Fay menjelaskan bahwa sejarah lisan sangat
tepat digunakan untuk meneliti peristiwa 1965. Alasannya, sumber sejarah berupa
dokumen telah dihancurkan oleh
pemerintah. Selain itu, kita hampir tidak pernah menemukan bagaimana perspektif
para korban dalam memahami kejadian itu. “Bagi para sejarawan klasik, dokumen
sejarah adalah segala-galanya. No
document no history. Tapi kita bisa mencari jalan alternatif melalui
sejarah lisan, lalu melakukan tahapan-tahapan ilmiah yang ketat demi
mendapatkan fakta-fakta,” katanya.
Kata Fay, orang pertama yang melakukan
riset dengan metode sejarah lisan adalah Pramoedya Ananta Toer saat menulis Perawan Remaja di Sarang Militer.
Pramoedya meriset tentang para jugun ianfu atau wanta-wanita yang dipaksa
menjadi pemuas nafsu tentara Jepang. Pramoedya bertemu banyak jugun ianfu saat ditahan di Pulau Buru.
Yang menarik, para perempuan itu menyembunyikan identitasnya. Pram butuh proses
riset dan pendekatan yang cukup intens sehingga beberapa fakta tersibak.
Kesaksian perempuan-perempuan itu menjadi mutiara berharga yang bisa membuat
orang-orang memahami apa yang sebenarnya terjadi di masa silam.
Usai bahas yang serius-serius, kami lalu
bahas yang santai-santai. Ada beberapa hal yang saya ingat. Ia bercerita
tentang perpustakaan besar yang dibangunnya di dekat Tamini Square. Katanya,
perpustakaan itu punya koleksi yang lebih lengkap jika dibandingkan
perpustakaan Miriam Budiardjo di Fisip UI. Beberapa minggu kemudian saya ke sana, dan sangat terkesan. .
Terhadap Fay, saya tertarik dengan karakternya yang
merupakan kombinasi antara intelektual dan aktivis. Sebagai intelektual, ia
sangat produktif melahirkan publikasi di banyak jurnal. Sebagai aktivis, ia
juga produktif turun ke basis, mendampingi buruh, lalu menulus berbagai hal
yang bisa membuka kesadaran publik.
***
SEUSAI pertemuan itu, kami bertemu di
beberapa kegiatan. Ia sering menjadi pembicara, dan saya sebagai peserta.

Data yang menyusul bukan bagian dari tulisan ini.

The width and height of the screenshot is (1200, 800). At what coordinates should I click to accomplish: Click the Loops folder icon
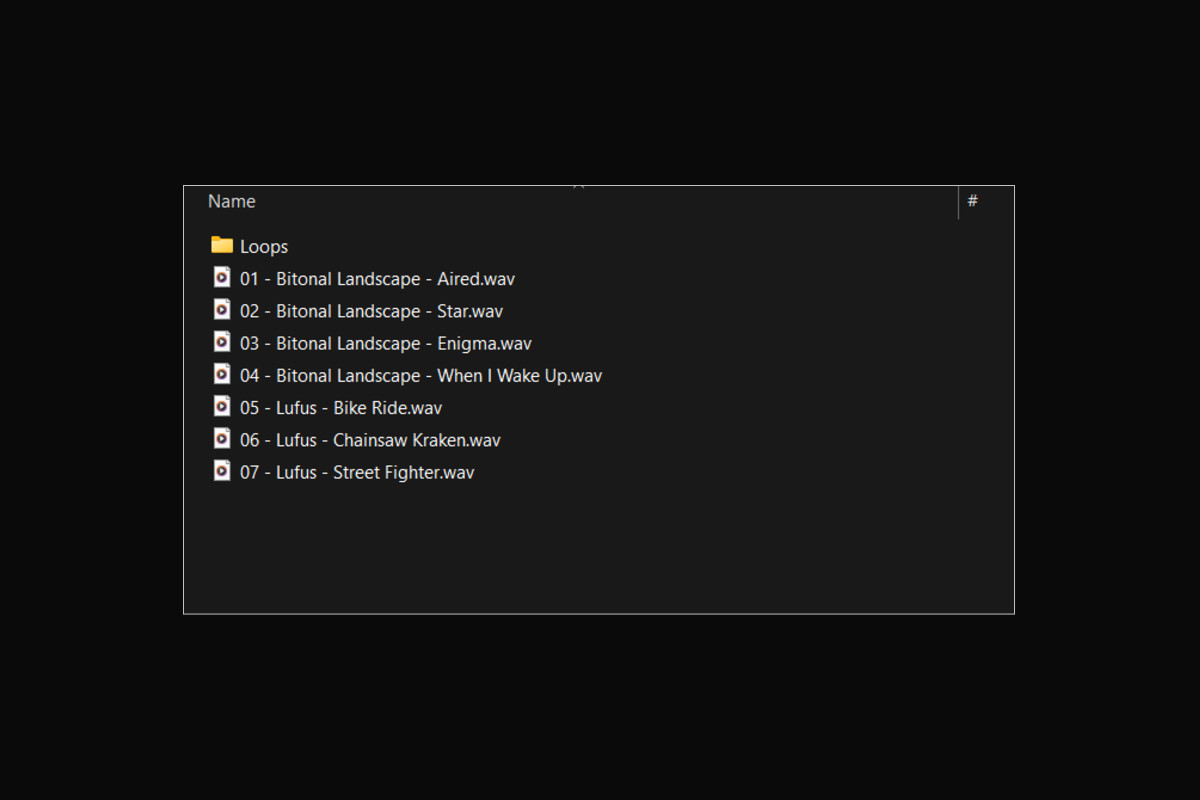222,245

Hingga akhirnya, saya mendengar dirinya lalu kuliah program doktor di National
University of Singapore (NUS) dan mengambil kelas Cultural Studies. Saya
membayangkan kalau dirinya akan semakin berkembang di ranah publikasi.
Suatu hari, saya mendengar dirinya menjadi
pendiri Relawan Jakarta Baru, yang mendukung Jokowi dan Ahok sebagai pasangan
Gubernur DKI. Saya mulai bertanya-tanya, mengapa ia tiba-tiba merapat ke dunia
politik dan mulai berkampanye untuk seseorang.

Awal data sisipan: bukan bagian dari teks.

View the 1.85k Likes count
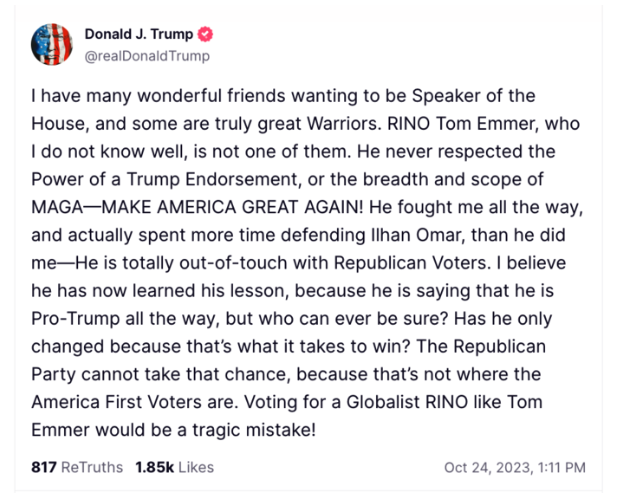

Saya hanya menduga-duga kalau kebanyakan
aktivis memilih untuk masuk pusaran politik demi mengubah sesuatu. Barangkali
mereka menyadari bahwa gerak di pinggiran tak akan pernah efektif. Demi
perubahan, seseorang tak perlu terus-terusan menjadi demonstran yang berteriak
di jalan raya. Orang tersebut mesti masuk parlemen, lalu melakukan banyak
hal-hal hebat demi membumikan idealisme.
Ia lalu menjadi relawan Jokowi menuju
kursi kepresidenan. Saat parade kemenangan Jokowi, ia ikut berpidato di Monumen
Proklamator di Jalan Proklamasi. Dia juga yang kemudian membantu Jokowi untuk
menyusun konsep penguatan sektor maritim, serta kalimat Jokowi yang cukup
menghentak “Kita terlalu lama memunggungi lautan.”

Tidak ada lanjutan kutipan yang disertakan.